**PASSAGE:**
2. CBOT-Eurex License Agreements
In the 1990s, UEH's parent Eurex Frankfurt AG ("Eurex") developed an all-electronic trading exchange in Europe. Id. ¶ 4. CBOT licensed Eurex's electronic trading platform in October 1999, and the parties signed a non-compete to prevent Eurex from, among other things, offering U.S. Treasury futures itself. Id. ; R. 731 ¶ 6 (Plaintiffs' Response to Defendants' L.R. 56.1 Statement of Facts). The parties entered into a new license agreement in July 2002. R. 731 ¶ 6. That agreement was set to expire on December 31, 2003, and the non-compete was set to expire on January 30, 2004. Id. In early January 2003, CBOT notified Eurex that it intended to terminate the license agreement the day it was set to expire (December 31, 2003). R. 742 ¶ 5.
3. Eurex's Plan To Launch USFE As A Competing Exchange
Both CBOT and Eurex made public announcements on January 10, 2003. R. 731 *1238¶¶ 6-8. CBOT announced that it had entered into a contract to use a different trading platform after December 31, 2003 when its licensing agreement with Eurex expired. Id. ¶ 7. And Eurex announced its intent to launch a U.S. Treasury futures and options exchange, USFE, to compete head-to-head with CBOT. Id. ¶¶ 2, 8. The planned launch date for Eurex's competing exchange was February 1, 2004, the earliest date possible under the non-compete agreement. Id. ¶¶ 6, 8.
While planning for its U.S. launch, Eurex created a business case defining the two most likely outcomes as: (1) winning the entire futures market by 2007; or (2) failing and quickly exiting from the market. Id. ¶ 9. The business case assumed a "binary outcome" was most likely because "the nature of ... the futures business is that [in] any one product, there is a tendency to concentrate the market or liquidity into one market." Id. Eurex cited "the 'network effect' of CBOT's large volume" as a "barrier to entry" into the U.S. Treasury futures market. Id. ¶ 10. In a March 17, 2003 presentation, Eurex assessed the probability of USFE's success at "10%, however increasing to 50% if achieving mile-stones." Id. ¶ 11. Defendants' executives readily acknowledged the business threat posed by USFE's planned entry into the market, including in light of Eurex's low-cost, all-electronic trading platform (which market participants were familiar with, having used it during the years that CBOT licensed it). R. 742 ¶¶ 6, 8, 16.
4. CBOT And Eurex's Competing Clearing Agreements
All futures contracts and options traded on an exchange must be submitted to a clearinghouse for clearing. Id. ¶ 1. A clearinghouse is a financial institution formed to facilitate the exchange of transactions. It stands in between the two firms participating in a trade and guarantees all trades it clears, and its purpose is to reduce the risk of a firm failing to honor its obligations. Eurex and CBOT separately began negotiations with two clearinghouses for their competing exchanges: (1) defendant CME; and (2) the Board of Trade Clearing Corporation ("BOTCC"), which was CBOT's prior clearinghouse. R. 731 ¶¶ 12-13. BOTCC was an independent corporation not owned by CBOT.

**WRITTEN REQUEST 1:**
Answer these questions about the passage on CBOT and Eurex:
(a) When did CBOT license Eurex's electronic trading platform?
(b) What was the planned launch date for USFE?
(c) In the March 17, 2003 presentation, what probability did Eurex assign to USFE's success?
**WRITTEN REQUEST 2:**
Convert the listing into a JSON list of strings with one string per line. Begin at the line that has "Image resolution: width=828", continue through the end of the listing, skip blank lines, and leave out the pictures.

Text and element-pointing listing:
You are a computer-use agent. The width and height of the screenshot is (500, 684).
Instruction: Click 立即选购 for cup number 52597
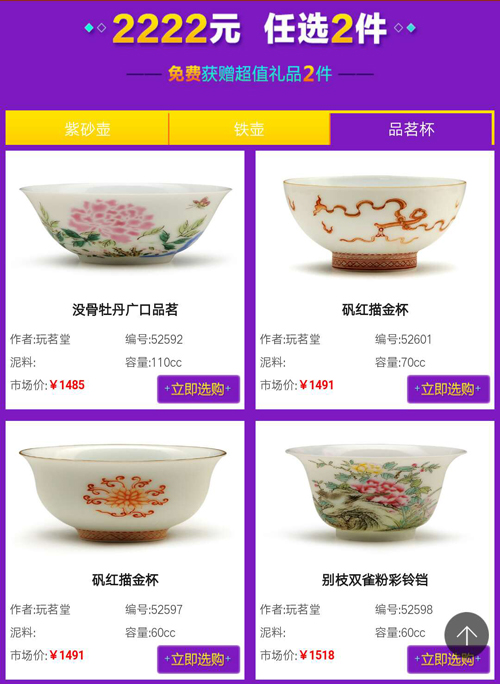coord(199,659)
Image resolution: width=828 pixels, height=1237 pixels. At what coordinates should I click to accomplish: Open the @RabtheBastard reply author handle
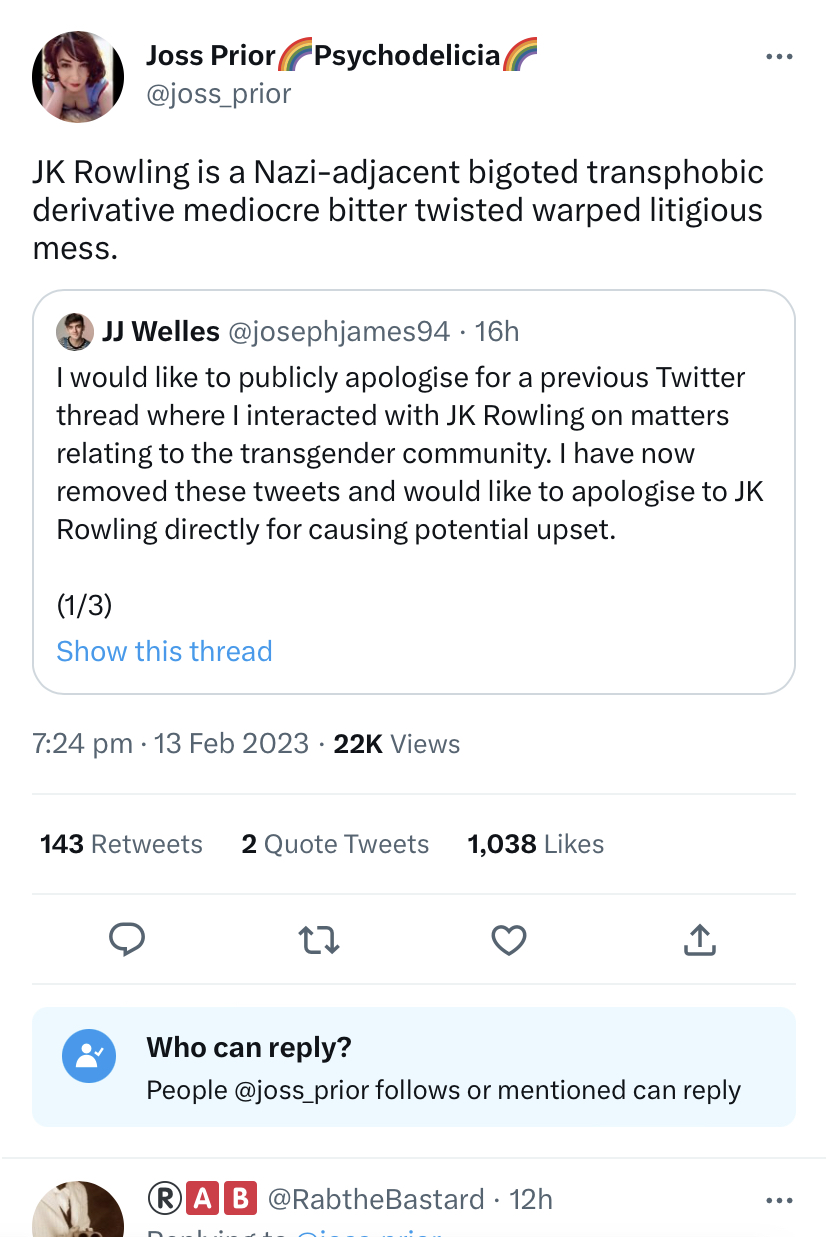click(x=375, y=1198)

**WORKED ANSWER 1:**
(a) October 1999.
(b) February 1, 2004.
(c) 10%, rising to 50% if milestones were achieved.

**WORKED ANSWER 2:**
[
  "Image resolution: width=828 pixels, height=1237 pixels. At what coordinates should I click to accomplish: Open the @RabtheBastard reply author handle",
  "click(x=375, y=1198)"
]